O presidente da Câmara dos Vereadores, Marco Garcia, do PPS, disse nesta terça-feira não concordar com a marcação da audiência pública pela Prefeitura de Franca, para discutir as mudanças na lei de Parcelamento e Solo da cidade, ser marcada para uma quarta-feira, véspera de feriado, e às 15 horas, quando muitas pessoas estão trabalhando.
Para Marco Garcia, a escolha do horário pode ter sido estrategicamente escolhida, para que um número reduzido de munícipes compareça e questione a matéria. “Cheira algo podre no ar”, disse o presidente da Câmara.
Ele ainda afirmou que, se o projeto não atender aos interesses das pessoas mais pobres, seu voto, caso seja necessário, será contrário e utilizou realizações habitacionais de outros prefeitos para comparar a situação.
“O ex-prefeito Alexandre fez o Bernardino Pucci com prestação de no máximo R$ 80, com dez anos para pagar; o ex-prefeito Sidnei Rocha fez o Bonsucesso, com 15 anos para pagar e prestações de no máximo R$ 200; Gilmar construiu Pulicano, sem entrada, com prestações de R$ 120. Quem é pobre não pode dar R$ 10 mil de entrada e pagar R$ 600 por mês”, explicou.
Marco lembrou ainda que o prefeito Gilson de Souza (DEM) é amigo pessoal do Secretário de Habitação, Rodrigo Garcia, e pai de Gilsinho de Souza, coordenador da CDHU – Companhia de Desenvolvimento Habitacional Urbano. “E cadê essas casas?
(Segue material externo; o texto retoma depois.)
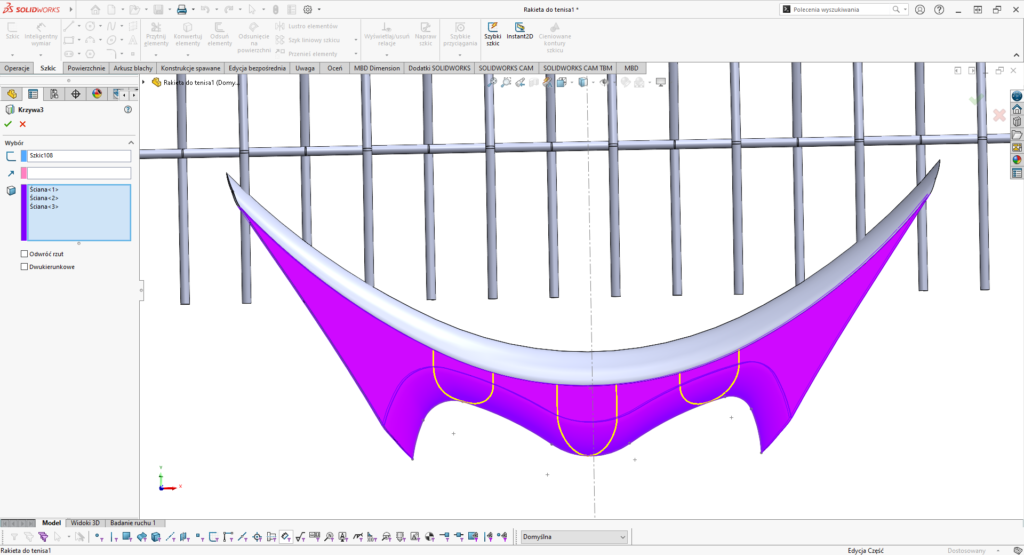Open the ConfigurationManager tab icon
The width and height of the screenshot is (1024, 555).
pyautogui.click(x=54, y=94)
Casas com prestação de R$ 600 tem várias construtoras que fazem. É só ligar que um corretor vai te atender”, completou o vereador.
Uma parte dos vereadores acredita que a mudança da lei do Parcelamento de Solo vai atender os interesses de empreiteiras, pois permitirá financiamentos para uma fatia de público com salário maior, e não terá interesse social voltado aos mais carentes. O projeto deverá ser votado ainda este mês na Câmara.